Alignment of nomenclature also meant Bryant could better convey priority issues.
“There’s a lot of engineering intuition involved, especially when checking what’s false and what’s true,” Bryant says. “It’s a large amount of data provided by all of the equipment, so you have to make a judgement based on what you’re seeing.”
To help train the model to identify real issues over false alarms, Bryant and Karma moved away from real-time response and started viewing faults in aggregate.
“Something might show up on a Tuesday and be gone by Wednesday,” Bryant says. “There’s no value in creating a work order for that. But if it’s an issue for most of a week, that’s something we want to flag.”
Once aggregated, certain key performance metrics became strong predictors of a fault.
“In order to maintain high confidence that a fault needs to be addressed, we need a longer period of data,” Bryant says.
As the team continued their efforts, items that would result in a work order were flagged while all others were archived. From this, the model began to predict the faults that would result in work orders, flagging them for attention and archiving the rest.
“The technician can view anything flagged as ‘false’ and review it,” Karma says. “If needed, the technician can pull the fault from the archive and review it on the fly. The model learns from the mistake when it’s time to retrain.”
Thanks to machine learning and new practices, the number of faults was reduced by 80 percent to 90 percent.
“When we were onboarding, we couldn’t do all of Puget Sound’s smart buildings because the number of faults was huge,” Gaurav says. “Once we were confident that the faults generated were manageable and convertible to work orders, we were able to quickly onboard the rest of campus.”
Predicting the future for smart buildings
With the IoT Connector, Microsoft’s technicians are more efficient, disparate systems are better integrated, and modern infrastructure is in place to further sustain energy smart buildings.
“Right now, we’re only looking at HVAC, but there are so many other IoT assets throughout Microsoft,” Karma says. “A/V, security cameras—you name it. The next phase is to integrate all of these items into the IoT Connector.”
Flexibility within the IoT Connector allows it to be utilized with any asset across any region in the world.
“It becomes a scalable implementation,” Gaurav says. “We can even use it in areas that will eventually become energy smart buildings to help support those efforts.”

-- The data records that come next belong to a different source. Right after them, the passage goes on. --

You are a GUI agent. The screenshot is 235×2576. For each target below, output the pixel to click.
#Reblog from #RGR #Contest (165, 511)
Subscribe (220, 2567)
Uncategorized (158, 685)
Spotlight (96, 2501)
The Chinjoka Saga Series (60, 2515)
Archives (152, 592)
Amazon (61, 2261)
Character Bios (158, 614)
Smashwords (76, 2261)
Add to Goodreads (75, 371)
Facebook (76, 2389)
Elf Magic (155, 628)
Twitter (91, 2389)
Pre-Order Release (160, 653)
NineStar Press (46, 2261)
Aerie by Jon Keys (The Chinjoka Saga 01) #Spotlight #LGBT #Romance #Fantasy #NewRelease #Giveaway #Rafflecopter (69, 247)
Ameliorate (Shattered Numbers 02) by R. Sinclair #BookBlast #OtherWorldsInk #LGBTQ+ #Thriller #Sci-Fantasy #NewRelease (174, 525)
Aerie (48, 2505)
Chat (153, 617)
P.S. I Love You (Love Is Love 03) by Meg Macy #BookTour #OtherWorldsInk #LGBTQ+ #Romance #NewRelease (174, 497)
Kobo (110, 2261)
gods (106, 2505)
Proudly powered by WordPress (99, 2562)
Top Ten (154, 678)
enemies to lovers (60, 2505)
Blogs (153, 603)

Karma also sees the IoT Connector, which is built on Microsoft Dynamics 365, as being available to other companies looking to improve the efficiencies of energy smart buildings.
“What we’re planning is to create the IoT Connector in a generic way so that other people can benefit from it outside of Microsoft,” Karma says. “Any other team should be able to use our learnings.”

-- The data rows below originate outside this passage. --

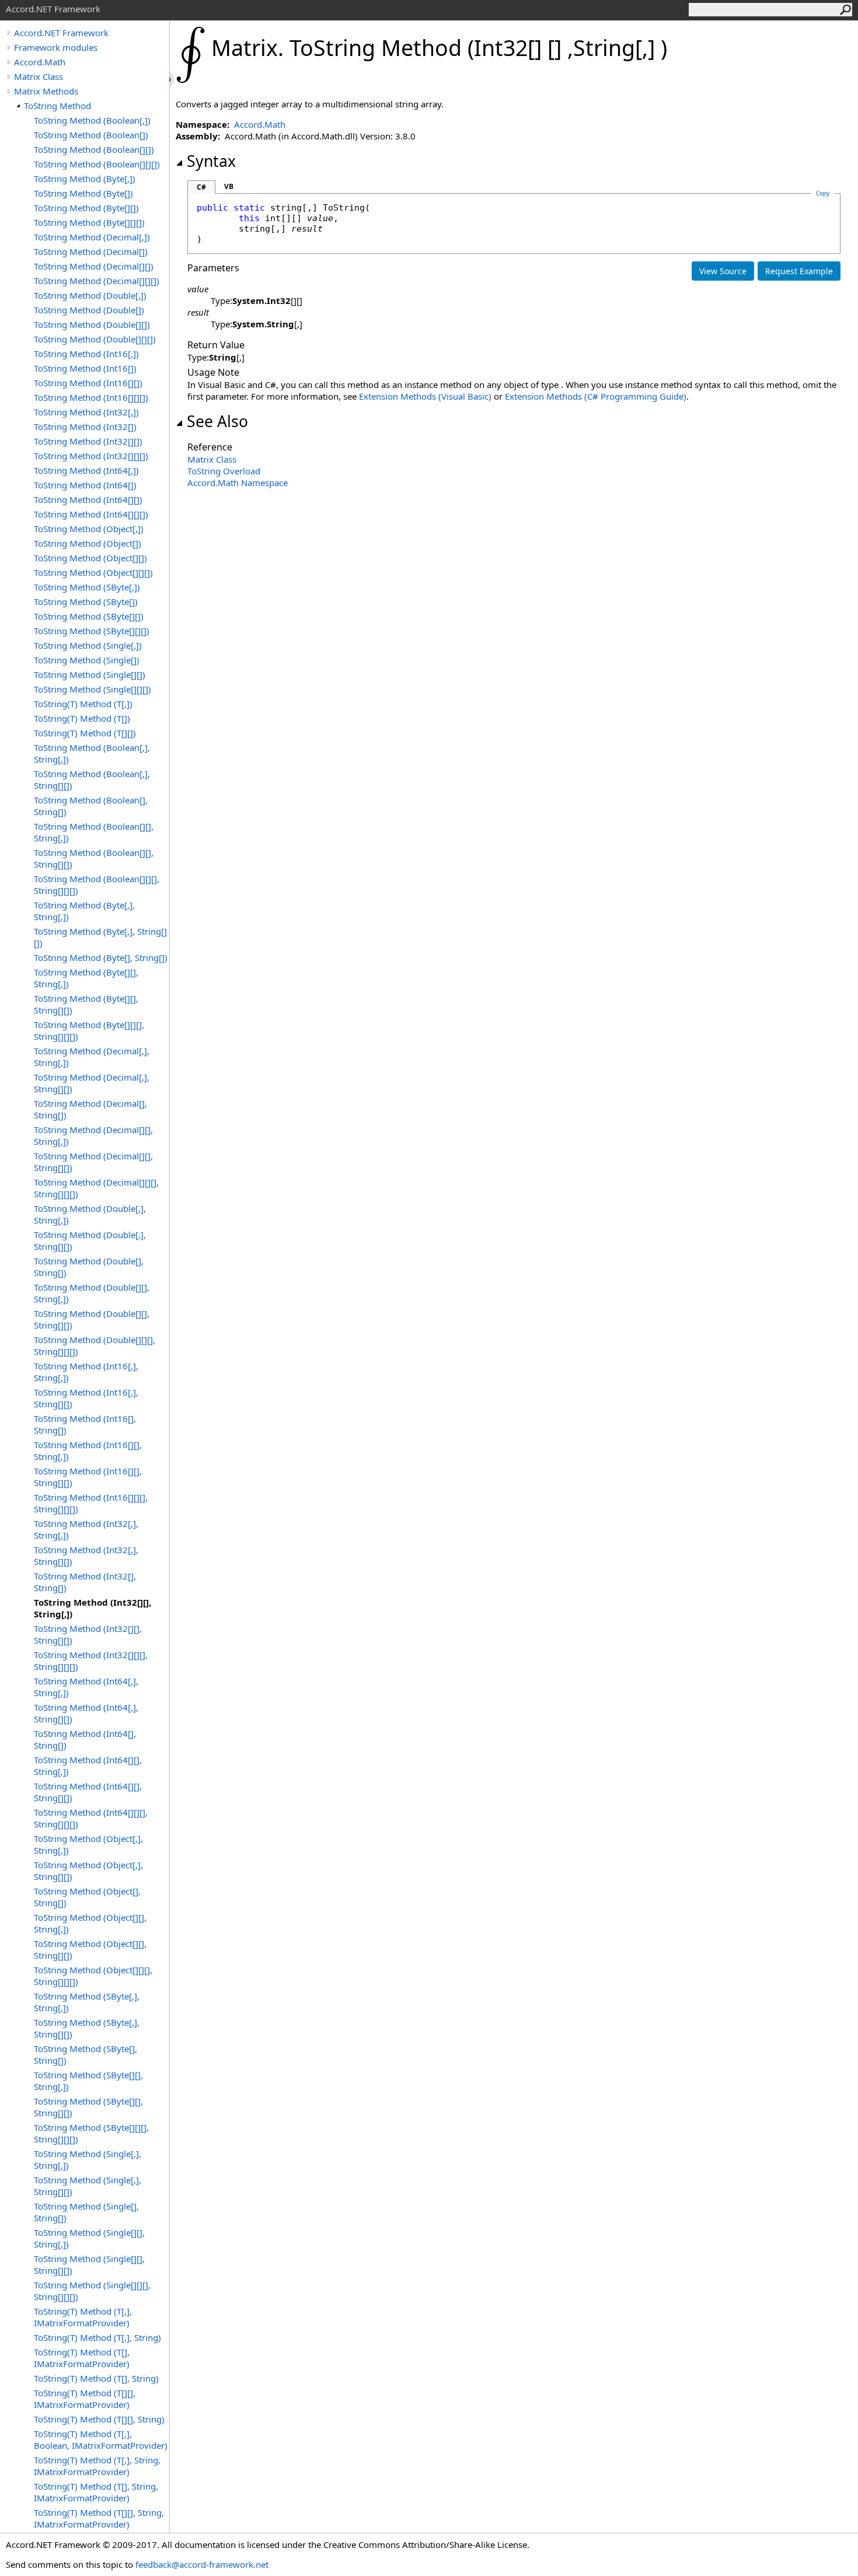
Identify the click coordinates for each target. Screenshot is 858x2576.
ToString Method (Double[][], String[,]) (91, 1293)
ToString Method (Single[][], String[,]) (89, 2238)
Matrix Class (38, 76)
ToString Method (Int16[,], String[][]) (86, 1398)
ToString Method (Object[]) (87, 543)
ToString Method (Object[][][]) (93, 572)
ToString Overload (223, 471)
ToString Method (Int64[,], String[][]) (86, 1713)
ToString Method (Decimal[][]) (94, 266)
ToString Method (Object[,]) (89, 528)
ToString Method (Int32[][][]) (91, 456)
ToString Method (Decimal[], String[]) (90, 1109)
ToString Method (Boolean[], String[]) (91, 805)
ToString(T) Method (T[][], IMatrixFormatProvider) (84, 2398)
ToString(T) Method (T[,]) (83, 703)
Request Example (799, 271)
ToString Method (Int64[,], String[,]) (86, 1686)
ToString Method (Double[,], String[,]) (90, 1214)
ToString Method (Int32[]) (85, 426)
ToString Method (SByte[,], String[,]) (86, 2002)
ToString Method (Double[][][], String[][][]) (94, 1345)
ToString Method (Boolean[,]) (92, 120)
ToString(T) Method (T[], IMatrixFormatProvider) (82, 2357)
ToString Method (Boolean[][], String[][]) (94, 858)
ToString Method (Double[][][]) (95, 339)
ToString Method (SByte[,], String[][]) (86, 2028)
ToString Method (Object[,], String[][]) (88, 1870)
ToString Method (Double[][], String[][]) (91, 1319)
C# (201, 187)
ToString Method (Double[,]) (90, 295)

The standardization of assets in Facility Link has helped spur other RE&F initiatives.
“Having this data is super important,” Obermayer says. “This will impact everything from procurement decisions to the management of movable assets.”
As Karma continues to refine the model, retraining hones prediction accuracy.

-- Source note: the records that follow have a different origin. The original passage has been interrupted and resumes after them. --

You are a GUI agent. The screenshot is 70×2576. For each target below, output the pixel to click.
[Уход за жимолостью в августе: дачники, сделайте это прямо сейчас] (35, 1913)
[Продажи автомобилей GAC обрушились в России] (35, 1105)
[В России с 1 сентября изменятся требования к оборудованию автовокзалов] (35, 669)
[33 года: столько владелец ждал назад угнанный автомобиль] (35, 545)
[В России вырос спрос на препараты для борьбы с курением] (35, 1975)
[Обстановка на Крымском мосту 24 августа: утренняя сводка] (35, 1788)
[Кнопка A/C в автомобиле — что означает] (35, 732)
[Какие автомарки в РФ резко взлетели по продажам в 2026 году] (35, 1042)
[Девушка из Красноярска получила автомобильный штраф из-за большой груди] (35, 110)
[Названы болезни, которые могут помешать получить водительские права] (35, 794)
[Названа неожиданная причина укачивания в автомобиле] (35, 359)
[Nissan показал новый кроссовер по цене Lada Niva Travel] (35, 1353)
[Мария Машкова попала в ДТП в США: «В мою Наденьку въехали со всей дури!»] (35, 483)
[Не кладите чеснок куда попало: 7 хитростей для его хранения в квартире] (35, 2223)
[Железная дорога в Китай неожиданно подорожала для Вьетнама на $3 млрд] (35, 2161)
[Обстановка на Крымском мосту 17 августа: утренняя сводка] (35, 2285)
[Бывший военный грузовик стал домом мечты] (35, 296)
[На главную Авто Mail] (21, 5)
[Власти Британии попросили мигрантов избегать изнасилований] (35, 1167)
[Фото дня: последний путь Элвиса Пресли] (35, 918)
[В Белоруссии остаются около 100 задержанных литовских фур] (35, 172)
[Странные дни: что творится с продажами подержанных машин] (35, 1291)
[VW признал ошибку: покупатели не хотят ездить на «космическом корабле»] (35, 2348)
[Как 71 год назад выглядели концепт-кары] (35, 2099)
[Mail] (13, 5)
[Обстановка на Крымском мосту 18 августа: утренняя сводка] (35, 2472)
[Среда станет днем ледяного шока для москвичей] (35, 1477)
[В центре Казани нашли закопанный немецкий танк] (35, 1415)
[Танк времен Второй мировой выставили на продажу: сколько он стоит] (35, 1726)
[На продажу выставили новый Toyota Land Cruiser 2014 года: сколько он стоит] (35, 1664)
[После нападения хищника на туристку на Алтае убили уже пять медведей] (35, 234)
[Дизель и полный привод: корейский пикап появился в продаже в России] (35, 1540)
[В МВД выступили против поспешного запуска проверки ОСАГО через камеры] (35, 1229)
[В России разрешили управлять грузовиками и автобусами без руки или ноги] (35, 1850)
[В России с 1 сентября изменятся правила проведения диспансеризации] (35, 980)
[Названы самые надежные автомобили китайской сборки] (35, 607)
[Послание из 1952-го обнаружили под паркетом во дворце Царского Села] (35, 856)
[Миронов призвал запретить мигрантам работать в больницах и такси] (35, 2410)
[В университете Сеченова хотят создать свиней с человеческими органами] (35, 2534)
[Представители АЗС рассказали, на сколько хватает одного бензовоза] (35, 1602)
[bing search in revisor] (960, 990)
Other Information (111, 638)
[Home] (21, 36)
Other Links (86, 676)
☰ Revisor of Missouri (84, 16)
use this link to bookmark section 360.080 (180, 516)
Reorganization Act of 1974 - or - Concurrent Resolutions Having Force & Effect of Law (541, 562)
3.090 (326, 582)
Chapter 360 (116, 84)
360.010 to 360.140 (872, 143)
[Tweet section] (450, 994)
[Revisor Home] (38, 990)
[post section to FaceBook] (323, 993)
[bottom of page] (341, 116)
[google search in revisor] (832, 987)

With each iteration, the model gets stronger.
“The big thing looking forward is helping to teach the algorithm so that we understand when it makes a decision and why,” Karma says. “Eventually the model will be able to assign work orders automatically.”
Gaurav agrees.
“The model is robust and converts some fixed number of alerts to tickets automatically. However, we also allow technicians to review through the list of alerts and allow them to manually create tickets as and when needed,” Gaurav says.
For Obermayer, all of this is a dramatic improvement.
“We started with thousands of faults but could only address about one percent of the issues,” Obermayer says. “We got the number of faults down so that we’re actioning 10 to 20 percent, which means we’re hitting meaningful faults. Artificial intelligence and machine learning are improving the business of energy smart buildings.”